UN proposals, both as embodied in Security Council Resolution 1564 (September 18, 2004) and in statements/reports from the Office of the Secretary-General, seem especially worrisome—both for their generally disingenuous character and their serious miscalculations about the means to provide human security in Darfur. The plan for creating “safe areas” in Darfur—designed by Kofi Annan’s special representative to Sudan Jan Pronk—seems particularly ill-considered.

Plans for humanitarian relief in Darfur too often fail to take a longer prospective view of the crisis, and typically don’t articulate the larger consequences of the virtually total destruction of traditional African agricultural economy and society. There is no conceptual plan for the ongoing relief efforts that will certainly be required for more than a year, or an articulation of the means by which some portion of the traditional agricultural economy of the region can be rebuilt. African tribal groups must be allowed to return to their lands, with adequate provisions for beginning productive lives again, or they will simply be warehoused in camps for the displaced, or drift towards urban environments where their agricultural skills and knowledge will be useless. Understanding how difficult this task of return will be must define any meaningful plan for a long-term peacekeeping force.

All of these issues should come into consideration during international planning, and in coordination between humanitarian organizations, UN organizations, and responding nations. Human rights groups should do a much better job both in collating their findings and in articulating meaningful advocacy positions. Presently the two most powerful human rights organizations, Amnesty International and Human Rights Watch, are entirely too timid in making recommendations that are commensurate in power with their highly impressive research on the ground.

PROPOSED RESPONSES TO THE DARFUR CRISIS

[1] An African Union peacekeeping force.

The deployment of a modestly large African Union peacekeeping force is presently the default international policy response to security issues in Darfur. Such a force—discussed in terms of 3,000 to 5,000 troops—would supplement the roughly 300 troops presently deployed to protect the African Union “cease-fire” monitoring team of 120 observers. Such an increased deployment would be of considerable significance, and—with an appropriately robust mandate—could make a substantial contribution to security in the camps.

But there are many obstacles to such deployment and many problems with such heavy dependence on an exclusively African Union force. Few of these have been addressed in comprehensive fashion. Certainly UN Security Council resolution 1564 is hardly an effective means by which to compel Khartoum to accept either a larger force or a change in mandate; the resolution merely “welcomes and supports the intention of the African Union to enhance and augment its monitoring mission” (Paragraph 2), and “welcomes the Government of Sudan’s willingness to accept and facilitate an expanded African UN mission” (Paragraph 3).

◆ ◆ ◆ ◆ ◆ ◆ ◆

#### [Short exercise 1]
Answer these from the Darfur excerpt:
(a) Who designed the plan for creating "safe areas" in Darfur?
(b) About how many troops are presently deployed to protect the African Union monitoring team?
(c) Which two organizations does the text call the most powerful human rights organizations?
#### [Short exercise 2]
Put this sentence from the Darfur excerpt into Spanish: "Such an increased deployment would be of considerable significance, and—with an appropriately robust mandate—could make a substantial contribution to security in the camps."
#### [Short exercise 3]
Reproduce word for word the part of the Darfur excerpt starting with "UN proposals, both" and going on through "Pronk—seems particularly ill-considered.".

◆ ◆ ◆ ◆ ◆ ◆ ◆

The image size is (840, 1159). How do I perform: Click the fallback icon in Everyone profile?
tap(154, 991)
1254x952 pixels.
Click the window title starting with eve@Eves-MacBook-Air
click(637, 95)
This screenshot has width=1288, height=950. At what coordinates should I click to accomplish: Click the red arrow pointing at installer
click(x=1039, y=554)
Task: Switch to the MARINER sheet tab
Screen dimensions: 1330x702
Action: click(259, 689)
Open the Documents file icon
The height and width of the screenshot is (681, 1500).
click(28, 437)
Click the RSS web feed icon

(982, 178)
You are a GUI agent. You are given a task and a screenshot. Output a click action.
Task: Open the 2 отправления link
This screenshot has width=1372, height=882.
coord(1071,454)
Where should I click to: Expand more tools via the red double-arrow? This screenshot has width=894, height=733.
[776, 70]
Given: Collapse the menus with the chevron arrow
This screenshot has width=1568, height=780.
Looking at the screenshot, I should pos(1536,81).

◆ ◆ ◆ ◆ ◆ ◆ ◆

#### [Correct answer 1]
(a) Jan Pronk, Kofi Annan's special representative to Sudan.
(b) Roughly 300 troops.
(c) Amnesty International and Human Rights Watch.

#### [Correct answer 2]
Un despliegue ampliado de ese tipo tendría una importancia considerable y, con un mandato adecuadamente sólido, podría hacer una contribución sustancial a la seguridad en los campamentos.

#### [Correct answer 3]
UN proposals, both as embodied in Security Council Resolution 1564 (September 18, 2004) and in statements/reports from the Office of the Secretary-General, seem especially worrisome—both for their generally disingenuous character and their serious miscalculations about the means to provide human security in Darfur. The plan for creating “safe areas” in Darfur—designed by Kofi Annan’s special representative to Sudan Jan Pronk—seems particularly ill-considered.